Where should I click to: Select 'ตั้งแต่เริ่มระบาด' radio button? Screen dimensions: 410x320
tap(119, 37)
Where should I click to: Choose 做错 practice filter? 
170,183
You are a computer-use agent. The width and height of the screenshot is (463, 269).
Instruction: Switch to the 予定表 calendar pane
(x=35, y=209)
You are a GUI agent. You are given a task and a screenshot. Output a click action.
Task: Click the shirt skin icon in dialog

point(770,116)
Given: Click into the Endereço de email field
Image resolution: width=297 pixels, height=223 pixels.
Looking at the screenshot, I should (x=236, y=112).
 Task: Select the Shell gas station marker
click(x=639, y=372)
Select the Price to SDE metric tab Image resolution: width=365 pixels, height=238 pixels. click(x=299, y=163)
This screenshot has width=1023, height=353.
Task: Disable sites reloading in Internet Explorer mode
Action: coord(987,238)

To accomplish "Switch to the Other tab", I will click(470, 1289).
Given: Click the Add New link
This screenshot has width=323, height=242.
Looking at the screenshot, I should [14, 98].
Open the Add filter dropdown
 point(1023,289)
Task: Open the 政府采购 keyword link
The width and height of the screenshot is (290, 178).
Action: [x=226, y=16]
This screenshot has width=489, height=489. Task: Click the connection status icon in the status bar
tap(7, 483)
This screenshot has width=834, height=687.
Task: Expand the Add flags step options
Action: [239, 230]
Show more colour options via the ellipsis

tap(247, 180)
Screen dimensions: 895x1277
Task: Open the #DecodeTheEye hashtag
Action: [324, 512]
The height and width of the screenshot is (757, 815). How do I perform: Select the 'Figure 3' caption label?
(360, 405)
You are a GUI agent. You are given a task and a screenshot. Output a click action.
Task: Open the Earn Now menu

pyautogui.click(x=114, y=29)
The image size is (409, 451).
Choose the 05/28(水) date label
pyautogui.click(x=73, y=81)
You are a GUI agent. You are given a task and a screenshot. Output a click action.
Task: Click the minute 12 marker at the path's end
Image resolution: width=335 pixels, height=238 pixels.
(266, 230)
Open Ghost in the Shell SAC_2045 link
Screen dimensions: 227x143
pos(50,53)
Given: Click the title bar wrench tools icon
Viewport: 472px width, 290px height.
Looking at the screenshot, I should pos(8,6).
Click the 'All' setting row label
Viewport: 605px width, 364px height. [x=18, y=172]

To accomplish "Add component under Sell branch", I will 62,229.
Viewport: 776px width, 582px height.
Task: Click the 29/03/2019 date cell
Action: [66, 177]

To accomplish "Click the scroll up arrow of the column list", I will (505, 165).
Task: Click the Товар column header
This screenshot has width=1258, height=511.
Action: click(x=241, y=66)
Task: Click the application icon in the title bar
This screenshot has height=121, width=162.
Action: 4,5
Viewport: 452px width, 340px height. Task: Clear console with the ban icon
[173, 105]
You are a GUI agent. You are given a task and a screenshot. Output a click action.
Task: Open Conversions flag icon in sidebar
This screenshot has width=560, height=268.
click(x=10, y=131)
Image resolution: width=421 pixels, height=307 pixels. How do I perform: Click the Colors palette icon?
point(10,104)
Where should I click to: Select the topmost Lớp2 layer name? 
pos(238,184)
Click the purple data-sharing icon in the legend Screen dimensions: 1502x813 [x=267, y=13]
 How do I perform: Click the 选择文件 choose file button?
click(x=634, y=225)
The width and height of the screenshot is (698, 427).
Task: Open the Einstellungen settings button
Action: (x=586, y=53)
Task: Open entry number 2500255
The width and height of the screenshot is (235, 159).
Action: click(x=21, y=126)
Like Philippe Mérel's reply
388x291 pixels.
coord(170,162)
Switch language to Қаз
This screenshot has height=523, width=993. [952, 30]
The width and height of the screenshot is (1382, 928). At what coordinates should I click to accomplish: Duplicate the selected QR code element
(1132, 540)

▶ [Activity]:
Word for word, write out every record in the listing.

▶ [Written response]:
Where should I click to: Select 'ตั้งแต่เริ่มระบาด' radio button? Screen dimensions: 410x320
tap(119, 37)
Where should I click to: Choose 做错 practice filter? 
170,183
You are a computer-use agent. The width and height of the screenshot is (463, 269).
Instruction: Switch to the 予定表 calendar pane
(x=35, y=209)
You are a GUI agent. You are given a task and a screenshot. Output a click action.
Task: Click the shirt skin icon in dialog

point(770,116)
Given: Click into the Endereço de email field
Image resolution: width=297 pixels, height=223 pixels.
Looking at the screenshot, I should (x=236, y=112).
 Task: Select the Shell gas station marker
click(x=639, y=372)
Select the Price to SDE metric tab Image resolution: width=365 pixels, height=238 pixels. click(x=299, y=163)
This screenshot has width=1023, height=353.
Task: Disable sites reloading in Internet Explorer mode
Action: coord(987,238)

To accomplish "Switch to the Other tab", I will click(470, 1289).
Given: Click the Add New link
This screenshot has width=323, height=242.
Looking at the screenshot, I should [14, 98].
Open the Add filter dropdown
 point(1023,289)
Task: Open the 政府采购 keyword link
The width and height of the screenshot is (290, 178).
Action: [x=226, y=16]
This screenshot has width=489, height=489. Task: Click the connection status icon in the status bar
tap(7, 483)
This screenshot has width=834, height=687.
Task: Expand the Add flags step options
Action: [239, 230]
Show more colour options via the ellipsis

tap(247, 180)
Screen dimensions: 895x1277
Task: Open the #DecodeTheEye hashtag
Action: [324, 512]
The height and width of the screenshot is (757, 815). How do I perform: Select the 'Figure 3' caption label?
(360, 405)
You are a GUI agent. You are given a task and a screenshot. Output a click action.
Task: Open the Earn Now menu

pyautogui.click(x=114, y=29)
The image size is (409, 451).
Choose the 05/28(水) date label
pyautogui.click(x=73, y=81)
You are a GUI agent. You are given a task and a screenshot. Output a click action.
Task: Click the minute 12 marker at the path's end
Image resolution: width=335 pixels, height=238 pixels.
(266, 230)
Open Ghost in the Shell SAC_2045 link
Screen dimensions: 227x143
pos(50,53)
Given: Click the title bar wrench tools icon
Viewport: 472px width, 290px height.
Looking at the screenshot, I should pos(8,6).
Click the 'All' setting row label
Viewport: 605px width, 364px height. [x=18, y=172]

To accomplish "Add component under Sell branch", I will 62,229.
Viewport: 776px width, 582px height.
Task: Click the 29/03/2019 date cell
Action: [66, 177]

To accomplish "Click the scroll up arrow of the column list", I will (505, 165).
Task: Click the Товар column header
This screenshot has width=1258, height=511.
Action: click(x=241, y=66)
Task: Click the application icon in the title bar
This screenshot has height=121, width=162.
Action: 4,5
Viewport: 452px width, 340px height. Task: Clear console with the ban icon
[173, 105]
You are a GUI agent. You are given a task and a screenshot. Output a click action.
Task: Open Conversions flag icon in sidebar
This screenshot has width=560, height=268.
click(x=10, y=131)
Image resolution: width=421 pixels, height=307 pixels. How do I perform: Click the Colors palette icon?
point(10,104)
Where should I click to: Select the topmost Lớp2 layer name? 
pos(238,184)
Click the purple data-sharing icon in the legend Screen dimensions: 1502x813 [x=267, y=13]
 How do I perform: Click the 选择文件 choose file button?
click(x=634, y=225)
The width and height of the screenshot is (698, 427).
Task: Open the Einstellungen settings button
Action: (x=586, y=53)
Task: Open entry number 2500255
The width and height of the screenshot is (235, 159).
Action: click(x=21, y=126)
Like Philippe Mérel's reply
388x291 pixels.
coord(170,162)
Switch language to Қаз
This screenshot has height=523, width=993. [952, 30]
The width and height of the screenshot is (1382, 928). At what coordinates should I click to accomplish: Duplicate the selected QR code element
(1132, 540)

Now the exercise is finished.